[start QUOTED PASSAGE]

Liv Cooke has the CV of a seventy-year-old. She’s accomplished more in 25 years than it takes most a lifetime. At the age of 17, she became the freestyle football world champion of the world. She’d competed the year before only to break her foot in the finals. She came back with a vengeance and took the title. She was the youngest person to ever do it.

The thing about playing in a league of your own is that no one can prepare you for it. No one tells you about the moment after you achieve all your dreams. Cooke woke up and it was just a regular Monday. People went to work, and the world kept moving. Cooke no longer knew her reason for waking up.

It took time to find a new path, to set her sights on the next horizon. It was her work with UEFA that eventually showed her the way. She started creating content, being a role model for young girls in sport, and got to see real impact from her presence. Now she knows how to handle herself after her achievements: onto the next.

We sat down with the young freestyle football star and entrepreneur about her journey so far, why the best moment in her life was followed by the hardest, and how the skills she learned in freestyle are the skills that make her millions.

[end QUOTED PASSAGE]
[start STORED DATA]

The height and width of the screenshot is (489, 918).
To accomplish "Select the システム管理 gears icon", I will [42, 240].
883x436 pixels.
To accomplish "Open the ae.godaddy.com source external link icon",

[end STORED DATA]
[start STORED DATA]

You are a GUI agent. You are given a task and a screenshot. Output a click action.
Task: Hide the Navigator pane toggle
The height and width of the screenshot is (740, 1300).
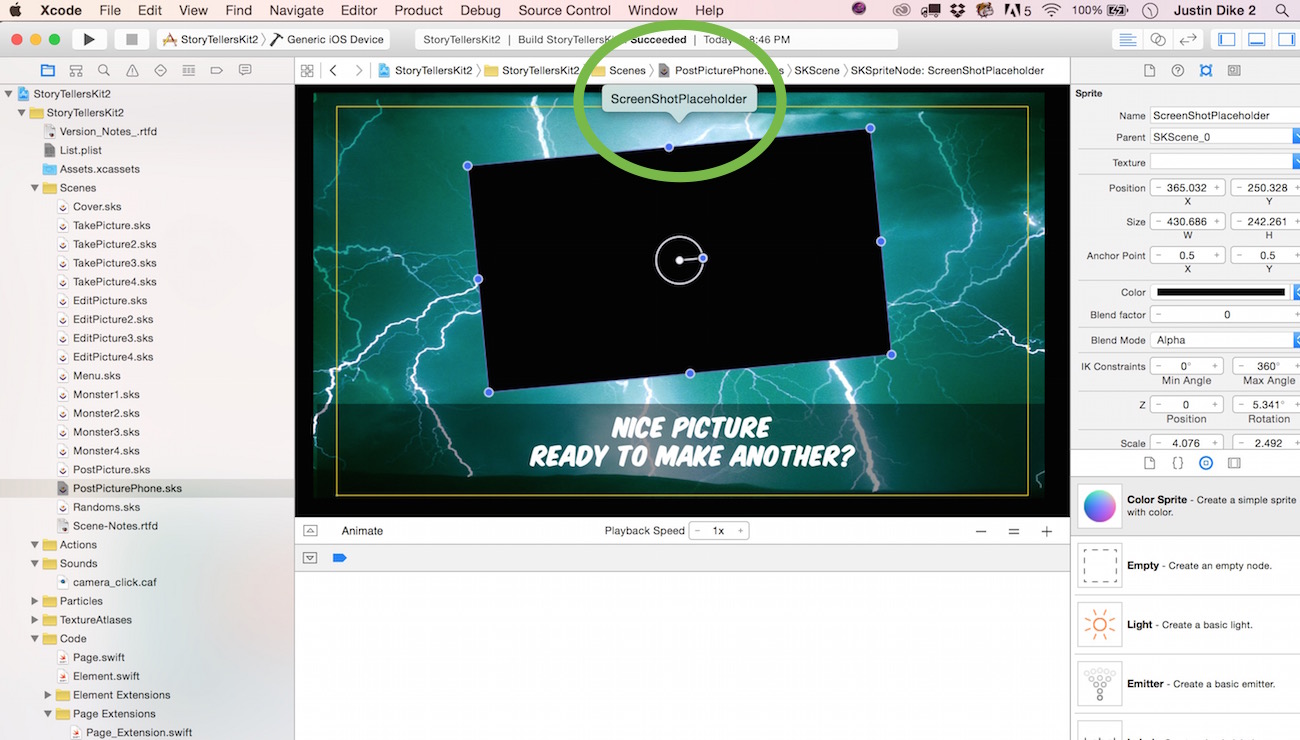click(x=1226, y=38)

[end STORED DATA]

• _JOB_: In the profile of Liv Cooke, what happened to her in the finals the year before she won the world title?

• _EXERCISE OUTPUT_: She broke her foot.